Format the data below as a JSON list of strings, one string per line, omitting blank lines.

───── Materials provided ─────

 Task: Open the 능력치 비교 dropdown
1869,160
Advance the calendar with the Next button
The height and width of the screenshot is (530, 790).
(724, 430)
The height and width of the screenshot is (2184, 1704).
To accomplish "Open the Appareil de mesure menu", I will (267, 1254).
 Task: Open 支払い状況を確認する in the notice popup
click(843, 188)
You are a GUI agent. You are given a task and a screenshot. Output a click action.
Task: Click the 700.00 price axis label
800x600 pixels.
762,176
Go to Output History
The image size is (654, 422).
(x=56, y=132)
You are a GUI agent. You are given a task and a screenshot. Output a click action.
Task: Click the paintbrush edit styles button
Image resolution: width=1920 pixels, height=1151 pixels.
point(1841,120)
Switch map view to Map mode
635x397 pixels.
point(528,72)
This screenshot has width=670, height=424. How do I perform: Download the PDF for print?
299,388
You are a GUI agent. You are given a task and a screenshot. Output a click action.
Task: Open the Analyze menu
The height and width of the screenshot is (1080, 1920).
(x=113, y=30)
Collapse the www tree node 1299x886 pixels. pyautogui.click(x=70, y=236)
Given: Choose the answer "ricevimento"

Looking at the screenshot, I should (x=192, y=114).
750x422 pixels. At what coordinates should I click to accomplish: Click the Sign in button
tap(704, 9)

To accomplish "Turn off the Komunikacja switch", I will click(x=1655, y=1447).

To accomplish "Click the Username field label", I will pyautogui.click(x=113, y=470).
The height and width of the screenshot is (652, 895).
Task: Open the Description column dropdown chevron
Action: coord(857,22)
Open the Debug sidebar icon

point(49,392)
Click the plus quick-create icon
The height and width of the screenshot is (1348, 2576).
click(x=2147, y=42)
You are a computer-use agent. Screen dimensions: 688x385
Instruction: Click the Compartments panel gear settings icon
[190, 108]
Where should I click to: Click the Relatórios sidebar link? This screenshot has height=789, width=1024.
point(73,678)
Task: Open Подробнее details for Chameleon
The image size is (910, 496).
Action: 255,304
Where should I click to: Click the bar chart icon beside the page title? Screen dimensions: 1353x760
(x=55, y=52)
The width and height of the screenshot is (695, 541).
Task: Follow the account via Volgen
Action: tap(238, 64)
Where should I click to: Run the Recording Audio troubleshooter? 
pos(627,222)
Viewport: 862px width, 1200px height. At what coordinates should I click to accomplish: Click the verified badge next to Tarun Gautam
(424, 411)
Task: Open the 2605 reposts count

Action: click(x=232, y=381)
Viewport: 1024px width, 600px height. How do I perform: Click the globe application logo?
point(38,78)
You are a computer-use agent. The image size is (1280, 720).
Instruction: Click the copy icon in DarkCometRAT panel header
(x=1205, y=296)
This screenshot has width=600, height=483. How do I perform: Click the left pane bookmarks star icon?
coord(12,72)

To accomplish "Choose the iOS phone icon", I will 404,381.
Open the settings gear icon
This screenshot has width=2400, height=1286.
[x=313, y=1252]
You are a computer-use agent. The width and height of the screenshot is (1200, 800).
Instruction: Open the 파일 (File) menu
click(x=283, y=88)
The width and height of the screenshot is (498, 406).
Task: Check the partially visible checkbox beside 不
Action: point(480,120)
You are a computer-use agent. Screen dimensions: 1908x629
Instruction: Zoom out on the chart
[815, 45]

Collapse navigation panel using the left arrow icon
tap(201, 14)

─────

▶ _Completed exercise_:
[
  " Task: Open the 능력치 비교 dropdown",
  "1869,160",
  "Advance the calendar with the Next button",
  "The height and width of the screenshot is (530, 790).",
  "(724, 430)",
  "The height and width of the screenshot is (2184, 1704).",
  "To accomplish \"Open the Appareil de mesure menu\", I will (267, 1254).",
  " Task: Open 支払い状況を確認する in the notice popup",
  "click(843, 188)",
  "You are a GUI agent. You are given a task and a screenshot. Output a click action.",
  "Task: Click the 700.00 price axis label",
  "800x600 pixels.",
  "762,176",
  "Go to Output History",
  "The image size is (654, 422).",
  "(x=56, y=132)",
  "You are a GUI agent. You are given a task and a screenshot. Output a click action.",
  "Task: Click the paintbrush edit styles button",
  "Image resolution: width=1920 pixels, height=1151 pixels.",
  "point(1841,120)",
  "Switch map view to Map mode",
  "635x397 pixels.",
  "point(528,72)",
  "This screenshot has width=670, height=424. How do I perform: Download the PDF for print?",
  "299,388",
  "You are a GUI agent. You are given a task and a screenshot. Output a click action.",
  "Task: Open the Analyze menu",
  "The height and width of the screenshot is (1080, 1920).",
  "(x=113, y=30)",
  "Collapse the www tree node 1299x886 pixels. pyautogui.click(x=70, y=236)",
  "Given: Choose the answer \"ricevimento\"",
  "Looking at the screenshot, I should (x=192, y=114).",
  "750x422 pixels. At what coordinates should I click to accomplish: Click the Sign in button",
  "tap(704, 9)",
  "To accomplish \"Turn off the Komunikacja switch\", I will click(x=1655, y=1447).",
  "To accomplish \"Click the Username field label\", I will pyautogui.click(x=113, y=470).",
  "The height and width of the screenshot is (652, 895).",
  "Task: Open the Description column dropdown chevron",
  "Action: coord(857,22)",
  "Open the Debug sidebar icon",
  "point(49,392)",
  "Click the plus quick-create icon",
  "The height and width of the screenshot is (1348, 2576).",
  "click(x=2147, y=42)",
  "You are a computer-use agent. Screen dimensions: 688x385",
  "Instruction: Click the Compartments panel gear settings icon",
  "[190, 108]",
  "Where should I click to: Click the Relatórios sidebar link? This screenshot has height=789, width=1024.",
  "point(73,678)",
  "Task: Open Подробнее details for Chameleon",
  "The image size is (910, 496).",
  "Action: 255,304",
  "Where should I click to: Click the bar chart icon beside the page title? Screen dimensions: 1353x760",
  "(x=55, y=52)",
  "The width and height of the screenshot is (695, 541).",
  "Task: Follow the account via Volgen",
  "Action: tap(238, 64)",
  "Where should I click to: Run the Recording Audio troubleshooter? ",
  "pos(627,222)",
  "Viewport: 862px width, 1200px height. At what coordinates should I click to accomplish: Click the verified badge next to Tarun Gautam",
  "(424, 411)",
  "Task: Open the 2605 reposts count",
  "Action: click(x=232, y=381)",
  "Viewport: 1024px width, 600px height. How do I perform: Click the globe application logo?",
  "point(38,78)",
  "You are a computer-use agent. The image size is (1280, 720).",
  "Instruction: Click the copy icon in DarkCometRAT panel header",
  "(x=1205, y=296)",
  "This screenshot has width=600, height=483. How do I perform: Click the left pane bookmarks star icon?",
  "coord(12,72)",
  "To accomplish \"Choose the iOS phone icon\", I will 404,381.",
  "Open the settings gear icon",
  "This screenshot has width=2400, height=1286.",
  "[x=313, y=1252]",
  "You are a computer-use agent. The width and height of the screenshot is (1200, 800).",
  "Instruction: Open the 파일 (File) menu",
  "click(x=283, y=88)",
  "The width and height of the screenshot is (498, 406).",
  "Task: Check the partially visible checkbox beside 不",
  "Action: point(480,120)",
  "You are a computer-use agent. Screen dimensions: 1908x629",
  "Instruction: Zoom out on the chart",
  "[815, 45]",
  "Collapse navigation panel using the left arrow icon",
  "tap(201, 14)"
]